H1) Increasing logjam longitudinal distribution density enhances
transient storage
Results from the flume support our hypothesis that an increase in logjam
longitudinal distribution density enhances the magnitude of transient
storage. We observed an increase in skew and mean arrival time in the
flume results with an increase in logjam longitudinal distribution
density (Figure 2). Tukey adjusted pairwise comparisons between mean
arrival time and the number of jams indicated slower advection with more
jams (p<0.0001). In other words, not surprisingly, more
logjams in the flume result in slower movement of the tracer down the
channel. Pairwise comparisons between skew and the number of jams
indicate an increase in skew with more jams present
(p<0.0001), meaning that more jams increase retention.
Numerical modeling simulations further support this hypothesis.
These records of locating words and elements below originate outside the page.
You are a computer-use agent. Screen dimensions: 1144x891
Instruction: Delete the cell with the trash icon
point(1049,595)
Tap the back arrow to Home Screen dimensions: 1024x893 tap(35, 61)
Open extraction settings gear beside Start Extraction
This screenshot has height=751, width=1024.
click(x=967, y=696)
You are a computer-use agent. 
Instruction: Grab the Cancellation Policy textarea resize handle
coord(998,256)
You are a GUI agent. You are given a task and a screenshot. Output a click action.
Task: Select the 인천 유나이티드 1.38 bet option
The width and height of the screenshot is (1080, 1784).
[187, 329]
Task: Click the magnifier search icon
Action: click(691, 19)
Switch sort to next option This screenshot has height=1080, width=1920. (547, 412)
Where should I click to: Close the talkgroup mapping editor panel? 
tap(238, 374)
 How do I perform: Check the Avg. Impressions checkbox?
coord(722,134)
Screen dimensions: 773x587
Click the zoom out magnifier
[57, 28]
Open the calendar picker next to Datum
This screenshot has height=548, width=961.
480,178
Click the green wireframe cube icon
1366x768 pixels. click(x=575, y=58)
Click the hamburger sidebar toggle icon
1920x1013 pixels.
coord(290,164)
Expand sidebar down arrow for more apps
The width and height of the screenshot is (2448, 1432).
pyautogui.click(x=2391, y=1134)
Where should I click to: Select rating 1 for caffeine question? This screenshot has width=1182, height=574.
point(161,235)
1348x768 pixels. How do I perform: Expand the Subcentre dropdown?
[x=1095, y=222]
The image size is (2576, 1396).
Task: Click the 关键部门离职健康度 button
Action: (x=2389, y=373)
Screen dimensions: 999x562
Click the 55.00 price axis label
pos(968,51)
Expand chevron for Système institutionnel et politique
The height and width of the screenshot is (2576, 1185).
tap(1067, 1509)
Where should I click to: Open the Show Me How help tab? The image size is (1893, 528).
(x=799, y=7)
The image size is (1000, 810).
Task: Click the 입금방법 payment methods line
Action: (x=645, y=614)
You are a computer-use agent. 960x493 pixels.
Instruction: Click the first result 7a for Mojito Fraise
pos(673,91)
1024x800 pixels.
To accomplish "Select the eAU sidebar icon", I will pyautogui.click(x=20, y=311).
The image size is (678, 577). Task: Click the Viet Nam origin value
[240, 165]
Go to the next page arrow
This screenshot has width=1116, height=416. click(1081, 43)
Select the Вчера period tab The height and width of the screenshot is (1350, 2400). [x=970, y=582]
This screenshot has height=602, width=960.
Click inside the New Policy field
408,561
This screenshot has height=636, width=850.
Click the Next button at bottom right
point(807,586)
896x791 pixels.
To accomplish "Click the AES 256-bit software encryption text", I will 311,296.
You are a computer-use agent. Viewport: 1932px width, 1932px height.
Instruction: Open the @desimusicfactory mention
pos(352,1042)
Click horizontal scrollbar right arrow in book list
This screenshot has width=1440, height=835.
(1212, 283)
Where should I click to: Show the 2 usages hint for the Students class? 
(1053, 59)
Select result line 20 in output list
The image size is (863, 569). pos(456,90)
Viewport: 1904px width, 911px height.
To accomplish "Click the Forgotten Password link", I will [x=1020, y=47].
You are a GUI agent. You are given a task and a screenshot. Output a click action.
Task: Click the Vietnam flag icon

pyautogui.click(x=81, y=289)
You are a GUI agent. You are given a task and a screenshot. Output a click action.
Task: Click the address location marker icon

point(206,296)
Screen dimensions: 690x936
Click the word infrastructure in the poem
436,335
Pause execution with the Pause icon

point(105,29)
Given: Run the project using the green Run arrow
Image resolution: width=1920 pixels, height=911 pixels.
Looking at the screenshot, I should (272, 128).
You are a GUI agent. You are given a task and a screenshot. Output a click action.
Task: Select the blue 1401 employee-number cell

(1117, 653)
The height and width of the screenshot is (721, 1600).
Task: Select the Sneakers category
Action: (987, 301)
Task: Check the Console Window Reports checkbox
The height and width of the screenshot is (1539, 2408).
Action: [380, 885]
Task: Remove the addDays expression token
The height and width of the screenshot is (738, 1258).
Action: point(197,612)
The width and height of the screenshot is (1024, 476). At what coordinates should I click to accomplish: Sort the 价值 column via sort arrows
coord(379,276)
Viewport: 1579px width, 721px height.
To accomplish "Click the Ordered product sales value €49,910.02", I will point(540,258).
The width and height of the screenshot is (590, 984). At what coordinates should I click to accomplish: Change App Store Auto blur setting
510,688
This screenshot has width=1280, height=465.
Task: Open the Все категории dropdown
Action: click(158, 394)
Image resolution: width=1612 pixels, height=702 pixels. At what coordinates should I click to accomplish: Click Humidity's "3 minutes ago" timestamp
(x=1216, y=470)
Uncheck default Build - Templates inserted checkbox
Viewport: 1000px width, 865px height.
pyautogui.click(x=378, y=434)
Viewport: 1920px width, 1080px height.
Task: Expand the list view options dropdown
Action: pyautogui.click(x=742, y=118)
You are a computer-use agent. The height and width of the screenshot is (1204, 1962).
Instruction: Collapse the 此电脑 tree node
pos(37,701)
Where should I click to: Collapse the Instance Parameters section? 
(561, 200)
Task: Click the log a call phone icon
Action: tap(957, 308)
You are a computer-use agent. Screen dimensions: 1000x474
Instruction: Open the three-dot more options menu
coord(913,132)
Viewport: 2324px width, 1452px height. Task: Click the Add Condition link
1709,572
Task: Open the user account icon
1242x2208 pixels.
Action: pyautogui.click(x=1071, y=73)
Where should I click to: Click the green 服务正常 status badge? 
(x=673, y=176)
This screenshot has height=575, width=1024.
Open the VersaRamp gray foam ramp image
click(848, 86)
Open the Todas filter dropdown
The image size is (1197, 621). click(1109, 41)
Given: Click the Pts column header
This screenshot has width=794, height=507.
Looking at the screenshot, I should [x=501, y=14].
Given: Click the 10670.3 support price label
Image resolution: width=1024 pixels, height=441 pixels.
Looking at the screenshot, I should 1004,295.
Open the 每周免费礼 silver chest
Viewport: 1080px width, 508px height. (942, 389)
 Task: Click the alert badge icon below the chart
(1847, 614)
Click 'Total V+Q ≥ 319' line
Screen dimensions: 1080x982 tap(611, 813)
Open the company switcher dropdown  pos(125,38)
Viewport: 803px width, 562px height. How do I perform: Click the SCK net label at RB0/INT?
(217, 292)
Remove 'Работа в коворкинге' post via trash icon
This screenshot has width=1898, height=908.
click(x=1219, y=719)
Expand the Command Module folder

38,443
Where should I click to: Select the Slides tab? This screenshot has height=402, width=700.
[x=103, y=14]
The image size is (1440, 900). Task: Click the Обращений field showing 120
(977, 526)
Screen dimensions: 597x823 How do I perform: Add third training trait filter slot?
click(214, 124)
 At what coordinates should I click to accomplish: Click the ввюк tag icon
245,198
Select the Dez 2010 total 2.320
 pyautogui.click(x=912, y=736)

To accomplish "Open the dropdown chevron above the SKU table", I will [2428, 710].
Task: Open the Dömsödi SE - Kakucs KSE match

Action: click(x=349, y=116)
Increasing the longitudinal distribution density of logjams results in a
greater extent of hyporheic zone (Figure 3). Mean subsurface arrival
time and skew both increase with the addition of multiple logjams in the
numerical model (Figure 2). We see a 14% increase in hyporheic exchange
fluxes with multiple jams present compared to a single jam at low flow
and a 2% increase in hyporheic exchange at high flow (Supplemental
Table 5). Multiple successive jams provide more pervasive exchange by
distributing the head drop at each jam, leading to distributed but
shallow flow paths (Figure 3). Thus, greater logjam longitudinal
distribution density facilitates more surface water storage as well as
downwelling into the subsurface (Figure 4).